Alternatively, is it ok to register services that provide an implementation of a shared interface using:

ServiceFactory.getServiceRegistry().register() 

instead of:

SharedServiceFactory.getSharedServiceRegistry().register() ?

Is the separation of the two registrations important? ServiceFactory.getService() can find services registered using SharedServiceFactory.getSharedServiceRegistry().register() so it seems they are using the same registries internally?

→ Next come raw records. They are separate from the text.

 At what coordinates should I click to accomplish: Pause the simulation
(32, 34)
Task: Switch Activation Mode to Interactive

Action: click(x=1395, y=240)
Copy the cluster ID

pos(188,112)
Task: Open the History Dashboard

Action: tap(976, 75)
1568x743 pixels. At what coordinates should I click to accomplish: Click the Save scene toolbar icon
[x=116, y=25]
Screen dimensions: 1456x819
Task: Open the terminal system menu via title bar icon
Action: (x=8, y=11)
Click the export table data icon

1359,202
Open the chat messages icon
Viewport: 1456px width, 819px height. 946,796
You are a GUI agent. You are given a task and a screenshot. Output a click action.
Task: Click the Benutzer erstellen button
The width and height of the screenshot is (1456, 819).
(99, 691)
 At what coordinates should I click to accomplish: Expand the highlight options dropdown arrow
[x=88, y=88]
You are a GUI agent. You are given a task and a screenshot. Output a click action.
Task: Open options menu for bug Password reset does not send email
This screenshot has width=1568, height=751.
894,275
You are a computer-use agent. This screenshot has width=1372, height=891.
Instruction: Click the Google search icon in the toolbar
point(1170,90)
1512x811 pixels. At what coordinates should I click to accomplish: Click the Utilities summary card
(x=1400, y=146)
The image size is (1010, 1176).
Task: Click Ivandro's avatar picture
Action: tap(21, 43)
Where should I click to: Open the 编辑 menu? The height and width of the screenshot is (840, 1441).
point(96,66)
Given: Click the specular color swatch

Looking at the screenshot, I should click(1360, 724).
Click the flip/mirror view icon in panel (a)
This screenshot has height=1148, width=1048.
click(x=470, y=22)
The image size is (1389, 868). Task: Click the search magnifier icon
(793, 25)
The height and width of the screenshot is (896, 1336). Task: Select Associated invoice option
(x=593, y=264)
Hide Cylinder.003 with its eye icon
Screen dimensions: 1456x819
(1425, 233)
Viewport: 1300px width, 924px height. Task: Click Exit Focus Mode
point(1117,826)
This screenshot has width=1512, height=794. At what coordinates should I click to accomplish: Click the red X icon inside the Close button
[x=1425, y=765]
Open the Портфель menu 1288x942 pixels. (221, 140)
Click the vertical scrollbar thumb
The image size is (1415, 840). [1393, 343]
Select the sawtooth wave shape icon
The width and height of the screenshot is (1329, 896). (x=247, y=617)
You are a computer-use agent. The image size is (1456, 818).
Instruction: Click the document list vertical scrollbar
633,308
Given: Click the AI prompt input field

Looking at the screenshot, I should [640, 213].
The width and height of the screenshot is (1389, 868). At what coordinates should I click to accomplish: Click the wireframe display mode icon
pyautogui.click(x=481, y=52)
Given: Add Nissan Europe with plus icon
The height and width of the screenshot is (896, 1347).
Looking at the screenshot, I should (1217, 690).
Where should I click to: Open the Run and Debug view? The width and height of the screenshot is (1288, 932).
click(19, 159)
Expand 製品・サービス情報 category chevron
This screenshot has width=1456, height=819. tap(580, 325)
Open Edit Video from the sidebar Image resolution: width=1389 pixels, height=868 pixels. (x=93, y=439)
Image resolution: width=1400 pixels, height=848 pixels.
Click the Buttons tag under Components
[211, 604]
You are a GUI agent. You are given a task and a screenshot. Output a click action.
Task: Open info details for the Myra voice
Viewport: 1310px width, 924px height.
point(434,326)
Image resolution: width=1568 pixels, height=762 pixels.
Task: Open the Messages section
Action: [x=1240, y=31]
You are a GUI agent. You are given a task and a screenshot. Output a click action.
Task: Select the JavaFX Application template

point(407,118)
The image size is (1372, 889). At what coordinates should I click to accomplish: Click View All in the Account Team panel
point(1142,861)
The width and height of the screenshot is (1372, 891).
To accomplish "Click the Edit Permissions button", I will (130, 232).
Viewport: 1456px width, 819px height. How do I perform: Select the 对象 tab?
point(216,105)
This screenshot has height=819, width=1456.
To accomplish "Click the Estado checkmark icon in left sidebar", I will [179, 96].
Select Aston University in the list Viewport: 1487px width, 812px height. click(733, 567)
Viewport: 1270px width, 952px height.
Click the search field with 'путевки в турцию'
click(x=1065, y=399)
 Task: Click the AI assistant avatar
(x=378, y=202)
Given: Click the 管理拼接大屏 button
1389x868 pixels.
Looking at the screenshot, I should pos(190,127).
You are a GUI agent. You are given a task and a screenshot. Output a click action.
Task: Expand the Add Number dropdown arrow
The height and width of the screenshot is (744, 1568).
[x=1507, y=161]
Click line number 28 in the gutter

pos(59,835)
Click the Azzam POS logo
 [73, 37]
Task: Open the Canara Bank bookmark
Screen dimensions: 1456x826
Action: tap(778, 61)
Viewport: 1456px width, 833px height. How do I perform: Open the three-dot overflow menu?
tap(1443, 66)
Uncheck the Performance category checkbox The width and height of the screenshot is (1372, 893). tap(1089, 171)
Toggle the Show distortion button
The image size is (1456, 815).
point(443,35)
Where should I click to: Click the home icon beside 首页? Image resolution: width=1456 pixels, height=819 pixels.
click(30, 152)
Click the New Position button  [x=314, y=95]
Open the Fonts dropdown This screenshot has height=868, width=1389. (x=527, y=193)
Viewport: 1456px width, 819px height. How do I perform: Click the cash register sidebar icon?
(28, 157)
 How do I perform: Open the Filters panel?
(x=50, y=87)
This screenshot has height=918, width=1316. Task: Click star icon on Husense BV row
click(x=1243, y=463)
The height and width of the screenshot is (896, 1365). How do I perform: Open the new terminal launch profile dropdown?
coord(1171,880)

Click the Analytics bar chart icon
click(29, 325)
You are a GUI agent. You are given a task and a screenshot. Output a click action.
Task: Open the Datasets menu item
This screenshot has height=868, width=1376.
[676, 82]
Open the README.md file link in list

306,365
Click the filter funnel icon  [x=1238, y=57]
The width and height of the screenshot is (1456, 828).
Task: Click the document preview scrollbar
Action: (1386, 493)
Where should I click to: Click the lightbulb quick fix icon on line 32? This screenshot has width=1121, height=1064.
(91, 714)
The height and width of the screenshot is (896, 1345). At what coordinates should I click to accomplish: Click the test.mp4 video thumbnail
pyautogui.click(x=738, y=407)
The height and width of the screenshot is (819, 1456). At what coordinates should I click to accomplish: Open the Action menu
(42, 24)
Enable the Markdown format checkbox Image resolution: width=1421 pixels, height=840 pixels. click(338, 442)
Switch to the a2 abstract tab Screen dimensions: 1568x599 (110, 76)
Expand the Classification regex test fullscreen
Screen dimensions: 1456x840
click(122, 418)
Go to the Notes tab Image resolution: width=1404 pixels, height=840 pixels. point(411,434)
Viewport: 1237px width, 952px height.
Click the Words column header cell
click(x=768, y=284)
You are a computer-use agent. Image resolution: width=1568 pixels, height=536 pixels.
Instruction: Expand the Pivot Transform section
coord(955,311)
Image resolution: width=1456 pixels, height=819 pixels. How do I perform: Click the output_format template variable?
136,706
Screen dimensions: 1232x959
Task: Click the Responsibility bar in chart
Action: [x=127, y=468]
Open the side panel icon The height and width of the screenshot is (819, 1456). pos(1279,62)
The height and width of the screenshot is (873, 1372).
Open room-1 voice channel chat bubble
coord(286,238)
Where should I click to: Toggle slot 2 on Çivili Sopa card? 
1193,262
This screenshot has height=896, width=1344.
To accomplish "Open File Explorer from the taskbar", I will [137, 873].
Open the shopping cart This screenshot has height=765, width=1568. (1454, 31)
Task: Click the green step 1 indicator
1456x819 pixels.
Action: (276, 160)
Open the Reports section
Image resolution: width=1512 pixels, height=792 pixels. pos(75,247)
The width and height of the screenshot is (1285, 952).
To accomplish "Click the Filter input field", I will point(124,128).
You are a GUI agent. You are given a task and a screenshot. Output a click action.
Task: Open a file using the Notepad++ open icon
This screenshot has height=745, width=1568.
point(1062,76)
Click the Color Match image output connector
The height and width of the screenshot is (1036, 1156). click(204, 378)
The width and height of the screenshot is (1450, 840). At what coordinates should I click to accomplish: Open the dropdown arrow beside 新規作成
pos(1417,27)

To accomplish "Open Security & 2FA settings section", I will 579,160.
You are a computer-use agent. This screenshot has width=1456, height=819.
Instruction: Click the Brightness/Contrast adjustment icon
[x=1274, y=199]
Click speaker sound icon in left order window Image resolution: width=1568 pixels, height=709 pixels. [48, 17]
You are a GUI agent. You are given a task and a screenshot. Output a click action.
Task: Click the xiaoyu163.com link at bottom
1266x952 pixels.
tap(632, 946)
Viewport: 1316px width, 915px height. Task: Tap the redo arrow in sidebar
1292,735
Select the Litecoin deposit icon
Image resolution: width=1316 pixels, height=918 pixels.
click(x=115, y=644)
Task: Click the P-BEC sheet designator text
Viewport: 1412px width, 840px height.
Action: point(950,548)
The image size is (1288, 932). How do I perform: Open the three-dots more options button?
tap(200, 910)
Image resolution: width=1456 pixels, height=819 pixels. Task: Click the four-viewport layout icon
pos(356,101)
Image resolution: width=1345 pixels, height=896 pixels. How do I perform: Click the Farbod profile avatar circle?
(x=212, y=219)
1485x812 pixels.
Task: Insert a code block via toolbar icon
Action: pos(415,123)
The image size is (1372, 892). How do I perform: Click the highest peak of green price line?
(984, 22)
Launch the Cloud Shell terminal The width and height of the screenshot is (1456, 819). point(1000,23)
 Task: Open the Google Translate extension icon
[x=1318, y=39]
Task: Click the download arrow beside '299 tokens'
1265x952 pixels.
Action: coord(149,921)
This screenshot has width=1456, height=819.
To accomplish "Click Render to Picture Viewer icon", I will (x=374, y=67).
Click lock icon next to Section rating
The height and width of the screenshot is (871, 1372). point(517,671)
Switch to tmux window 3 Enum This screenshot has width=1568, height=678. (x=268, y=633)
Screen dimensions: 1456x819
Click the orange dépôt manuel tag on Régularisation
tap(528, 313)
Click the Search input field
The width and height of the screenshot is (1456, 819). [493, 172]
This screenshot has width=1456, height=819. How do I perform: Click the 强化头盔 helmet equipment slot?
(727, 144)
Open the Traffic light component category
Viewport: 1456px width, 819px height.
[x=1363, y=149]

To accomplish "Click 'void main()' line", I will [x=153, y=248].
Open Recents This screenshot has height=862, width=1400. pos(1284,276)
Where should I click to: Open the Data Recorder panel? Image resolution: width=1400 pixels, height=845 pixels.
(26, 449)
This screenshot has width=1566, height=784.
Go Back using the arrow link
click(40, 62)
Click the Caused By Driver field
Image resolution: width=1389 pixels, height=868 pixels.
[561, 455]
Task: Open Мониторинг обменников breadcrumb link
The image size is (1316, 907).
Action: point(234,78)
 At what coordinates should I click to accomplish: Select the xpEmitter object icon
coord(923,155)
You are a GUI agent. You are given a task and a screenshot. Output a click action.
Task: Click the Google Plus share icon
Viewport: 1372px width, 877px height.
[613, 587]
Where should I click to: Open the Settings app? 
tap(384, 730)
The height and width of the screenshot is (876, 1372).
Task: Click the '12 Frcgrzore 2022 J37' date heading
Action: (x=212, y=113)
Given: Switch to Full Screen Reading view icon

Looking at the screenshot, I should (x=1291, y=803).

First, here are some explanations of how the framework is working.
There are several way to declare services:

  • A service can be declared by dependency injection in a zzz.properties.list file in the kernel. Each line containing a definition:zz.Service=yy.Implementation. These services will be available all over the Java (kernel + applications)
  • It can be declared in META-INF/services in the applications. Each file named with the service fully qualified name and containing one line with the implementation fully qualified name. These services will only be accessible from the declaring application.
  • The service registry is used to propose services inside an application.
  • The shared service registry is used to propose services from an app to another app. So the registered service must be a shared interface.
    The service can be retrieved by ServiceFactory.getService(). In a multi-sandboxed context, the service will be searched as follows (in this order):
    1) in the services of the application (declared in META-INF/services),
    2) in the shared service registry (declared with SharedServiceFactory.getSharedServiceRegistry().register(),
    3) in the system properties (declared in a zzz.properties.list in the kernel),
    4) in the service registry of the application (declared with ServiceFactory.getServiceRegistry().register()).

To reply to But I can not find a way to provide a mock implementation of the SharedServiceRegistry.:
The implementation of SharedServiceRegistry can be declared in the kernel by a system property (zzz.properties.list file) with the key ej.wadapps.service.SharedServiceRegistry. It cannot be defined another way (in an application or in another registry).

@sebastien.eon

Thank you for the reply. I will give you some context.

I am trying to unit test my sandboxed applications so I do not want any dependencies on the kernel. I am unable to test the services’ start() methods as one of the responsibilities of the start() mthod is to register a shared interface in the SharedServiceRegistry. This registry is unavailable when performing a 'BuildModule so it throws an exception causing the test class to exit and fail the build.

Do you have any solution for this? Is there an ivy dependency I am can include with conf=“test” to bring in a mock SharedServiceRegistry? I don’t need it to do anything, just for calls to it not to fail.

Alga helped me sort it out via a conference call.

I had to add a ‘name.proprties.list’ file containing:

ej.wadapps.service.SharedServiceRegistry=ep.mocks.MockSharedServiceRegistryImpl

and a ‘name.types.list’ file containing:

ej.wadapps.service.SharedServiceRegistry
ep.mocks.MockSharedServiceRegistryImpl

Inside src/test/java and it worked perfectly to load my mock class.

To generate a code coverage report, it was necessary to add the following property to module.ivy:

<ea:property name="microej.testsuite.properties.s3.cc.activated" value="true"/>

And then use a MicroEJ Tool from the run config to decode it and generate an HTML report.